─── SUPPLIED PASSAGE

Google Launches ADK for Kotlin on Android to Build AI Agents
ADK for Kotlin

Google has announced Agent Development Kit (ADK) support for Kotlin and Android, allowing developers to build AI-powered agents directly inside Android applications using native Kotlin workflows. The announcement was made through the official Google Developers Blog during Google I/O 2026.  

According to Google, ADK for Android is an open-source framework designed for building AI agents that can run locally on Android devices, inside hosted services, or across hybrid environments. The framework supports both Kotlin and Java development.  

Google says developers can now create sophisticated AI agents capable of:

  • Tool calling

  • Workflow orchestration

  • Multi-agent interactions

  • On-device AI execution

  • Cloud-connected reasoning

  • Long-running task automation

The company is positioning ADK as part of its broader “agentic AI” strategy announced across Gemini 3.5 Flash, Antigravity 2.0, Managed Agents, and the Gemini API ecosystem during I/O 2026.  

One of the biggest advantages for Android developers is native Kotlin integration. Google says developers can build AI agents using familiar Android tooling and architecture patterns instead of relying entirely on external AI platforms. The framework also integrates with Android AI capabilities and Gemini-powered services.  

Google highlighted that ADK supports scalable multi-agent architectures where specialized agents can coordinate tasks together inside mobile applications. This reflects the growing industry trend toward autonomous AI systems instead of simple chatbot experiences.  

The launch also aligns with Google’s larger push into AI-native Android development. During I/O 2026, the company additionally announced:

  • AI-powered Android app generation in Google AI Studio

  • Android CLI for AI coding agents

  • Antigravity 2.0 agent workflows

  • Managed Agents inside Gemini API

  • Gemini-powered Android integrations

Google says ADK for Android supports both local and cloud execution models, giving developers flexibility for privacy-sensitive workloads, offline execution, and scalable backend orchestration.  

The framework is available now through Google’s Android AI developer resources.

──────

» ASSIGNED TASK
According to the article on ADK for Kotlin, which two programming languages does the framework support?

─── PROVIDED DATA

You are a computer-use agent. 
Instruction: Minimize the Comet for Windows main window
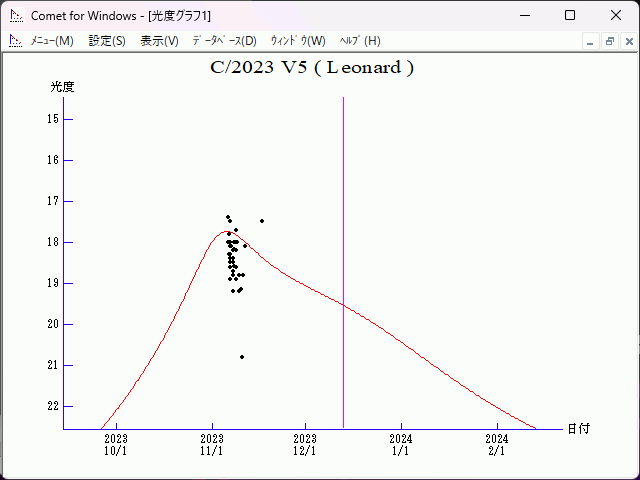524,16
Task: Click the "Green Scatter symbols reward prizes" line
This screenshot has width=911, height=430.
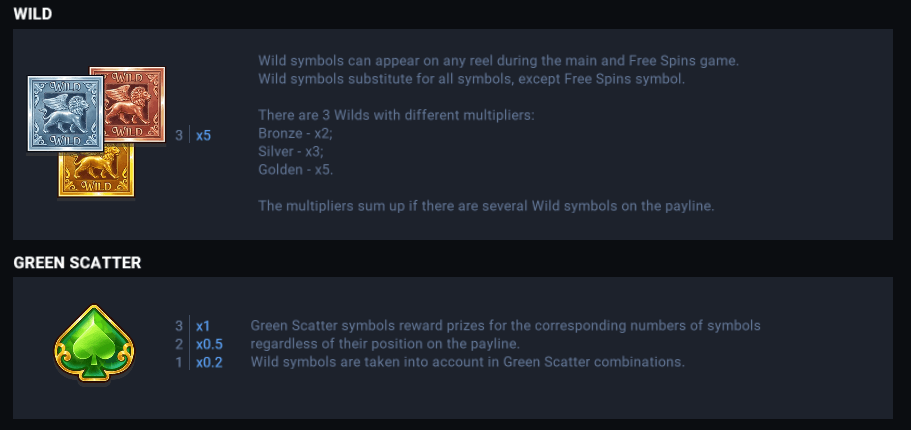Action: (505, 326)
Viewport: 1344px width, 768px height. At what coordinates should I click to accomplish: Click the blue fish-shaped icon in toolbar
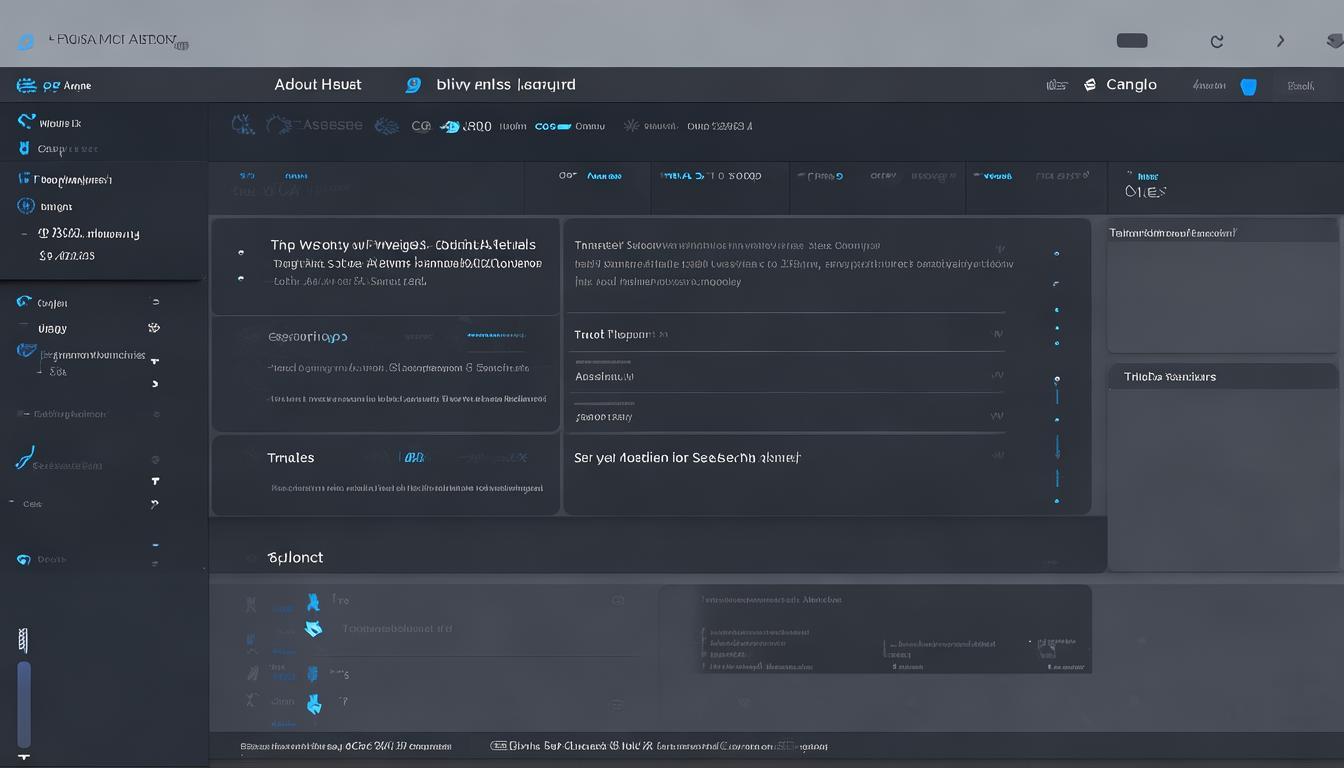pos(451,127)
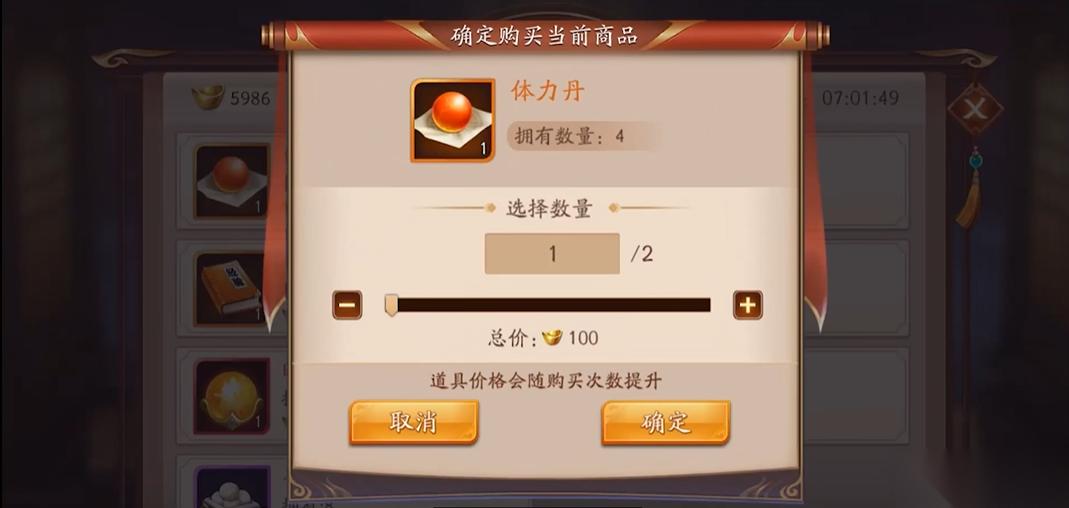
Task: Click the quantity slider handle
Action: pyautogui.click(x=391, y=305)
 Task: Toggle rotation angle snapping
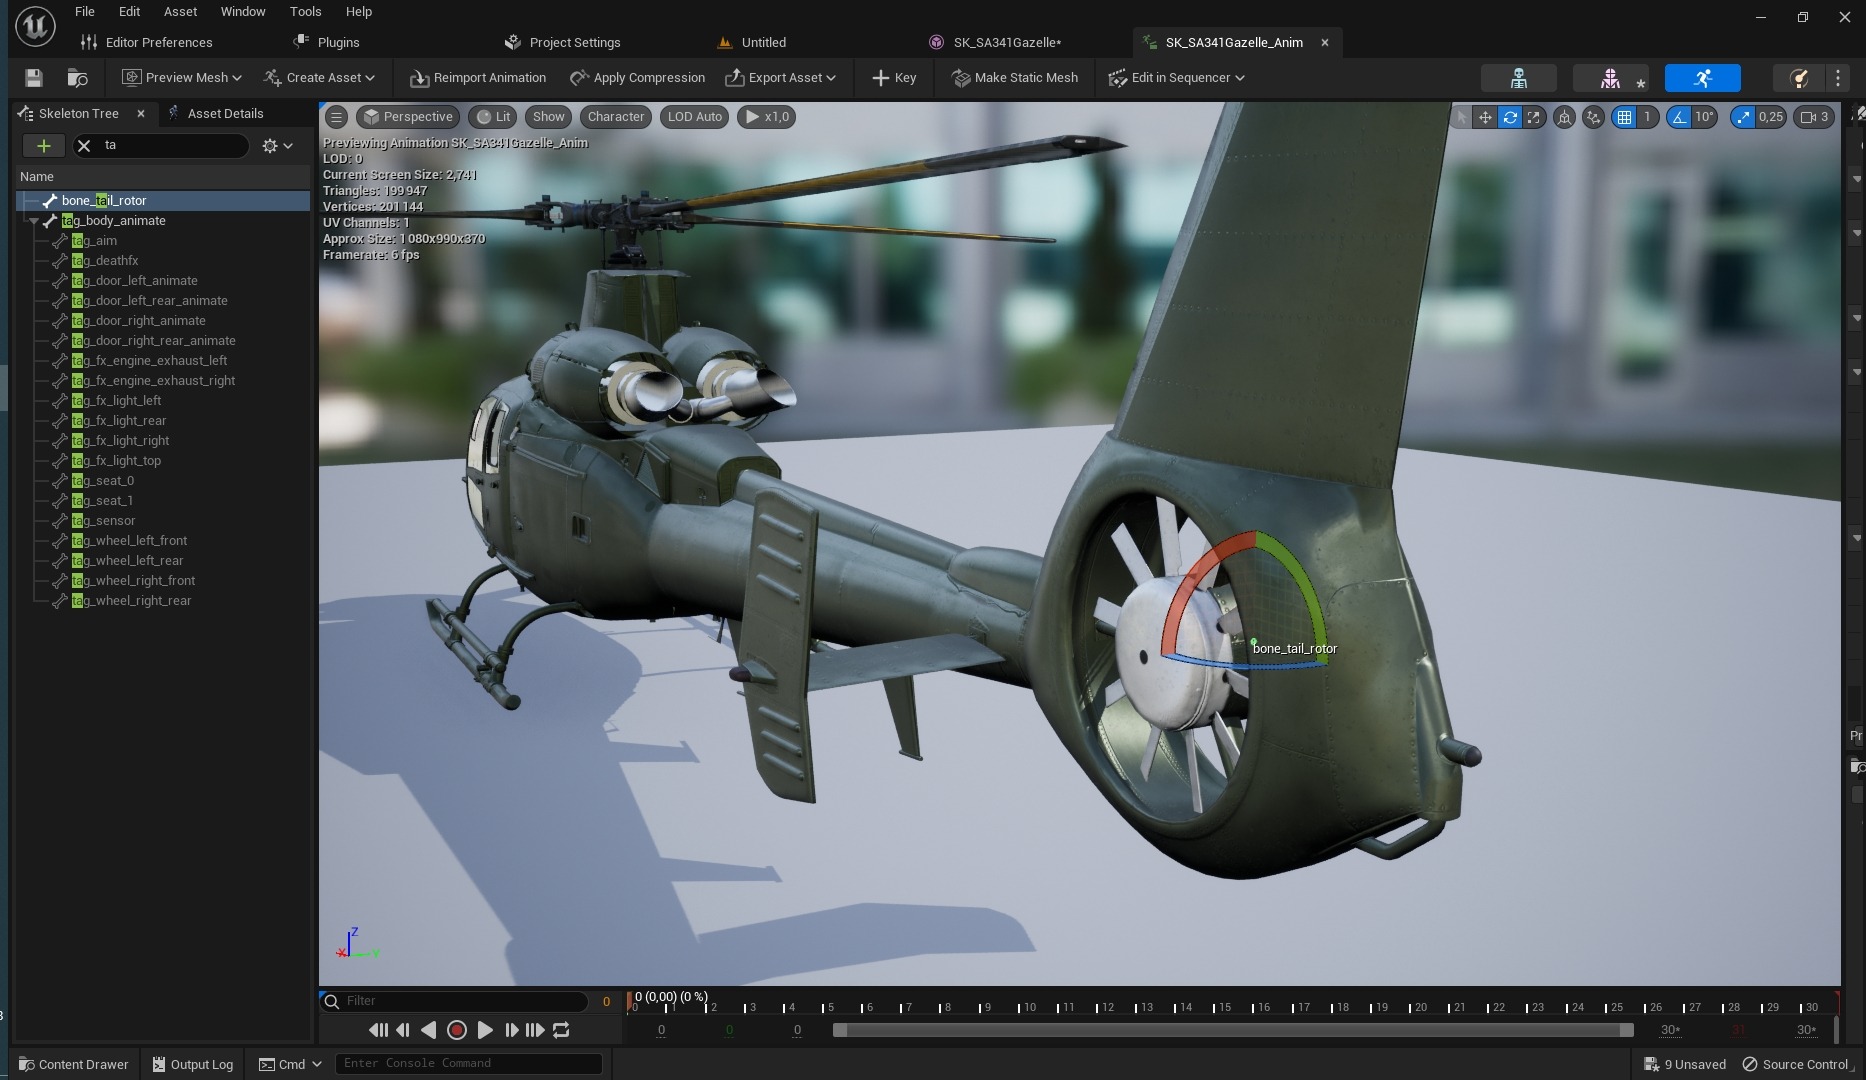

──────
─── PROVIDED DATA

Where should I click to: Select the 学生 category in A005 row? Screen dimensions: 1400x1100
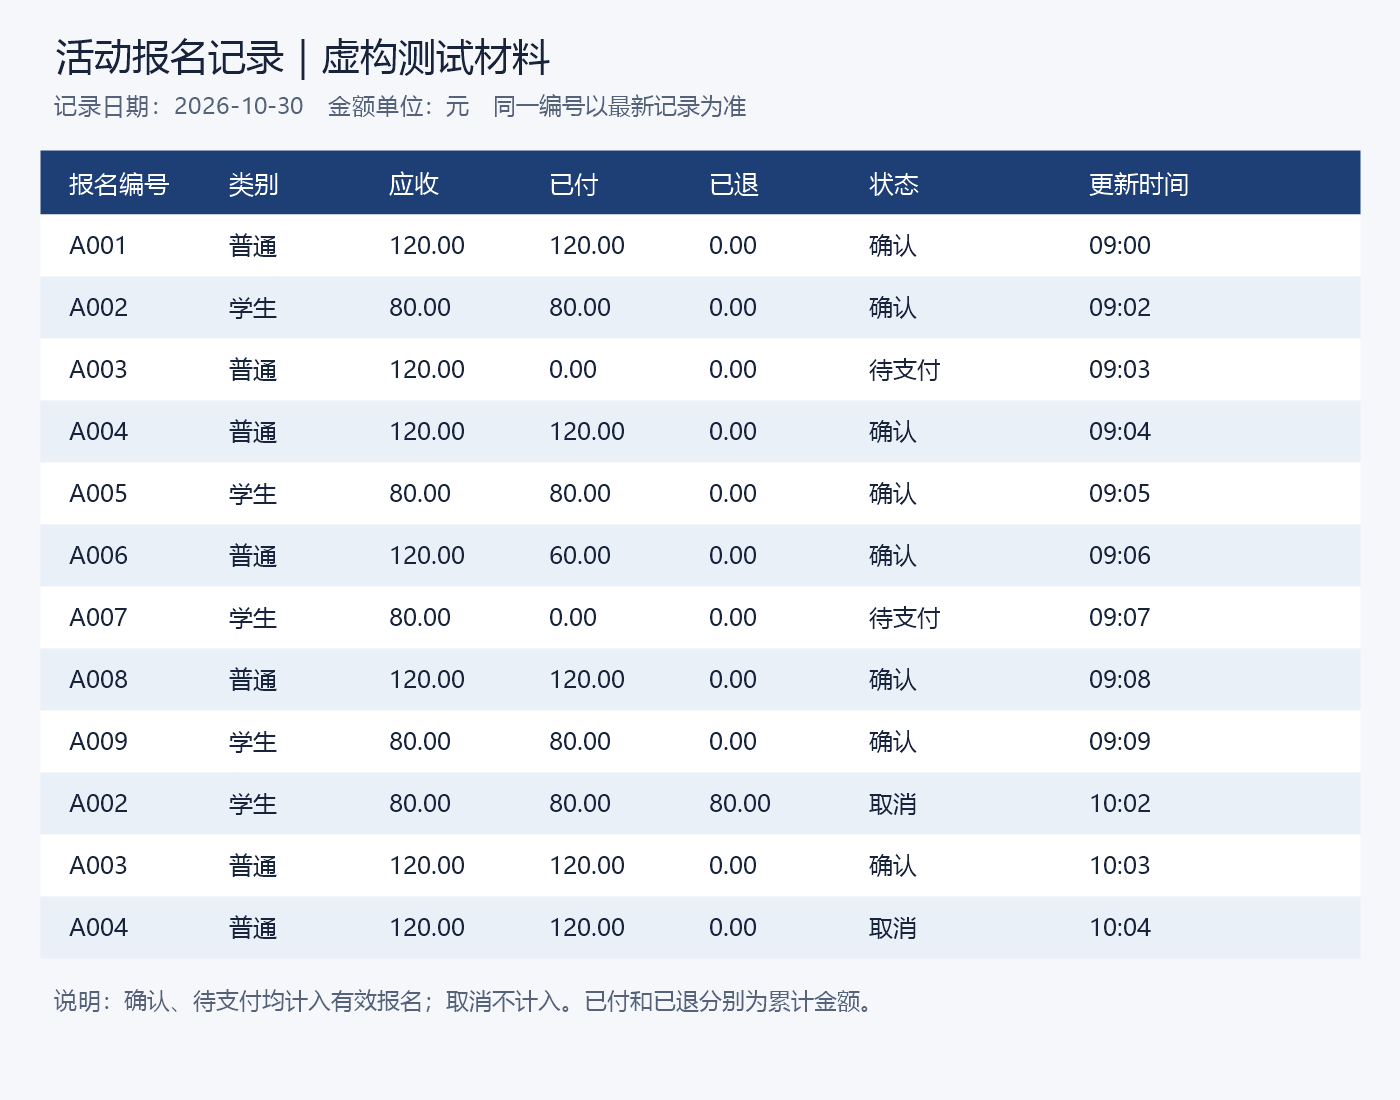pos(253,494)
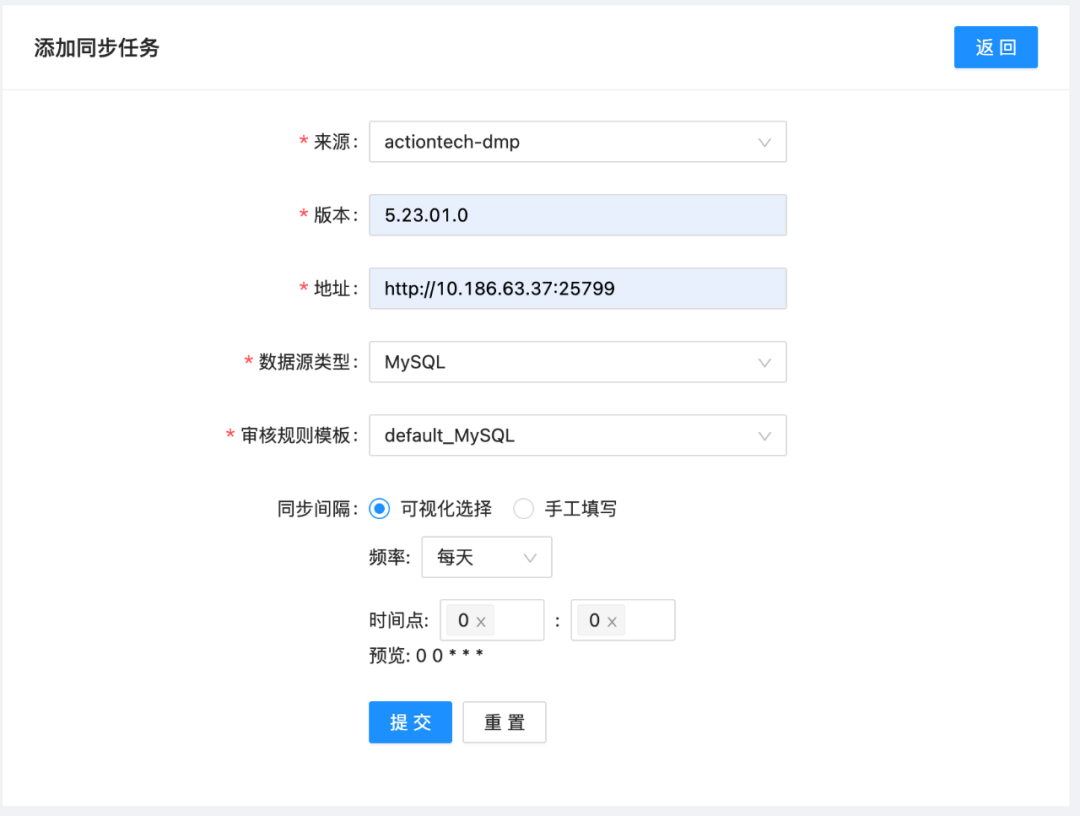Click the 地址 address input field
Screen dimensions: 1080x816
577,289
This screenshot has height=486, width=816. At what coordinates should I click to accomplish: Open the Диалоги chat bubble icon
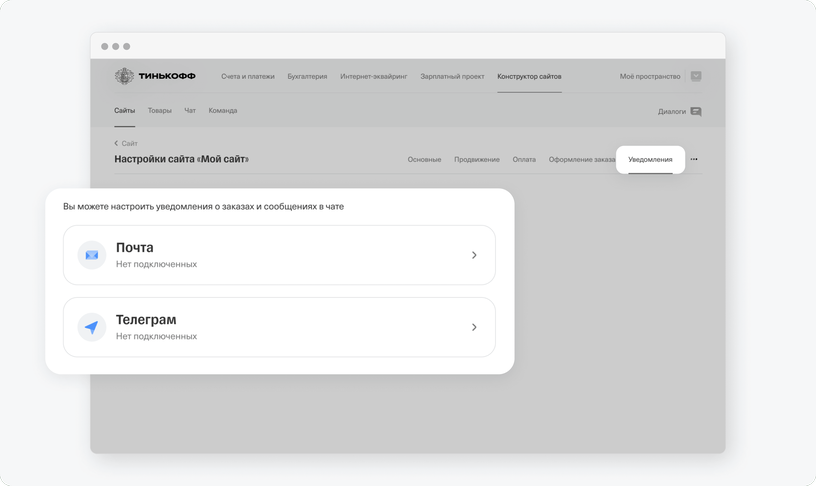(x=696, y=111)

──────

» ANSWER SECTION
Kotlin and Java.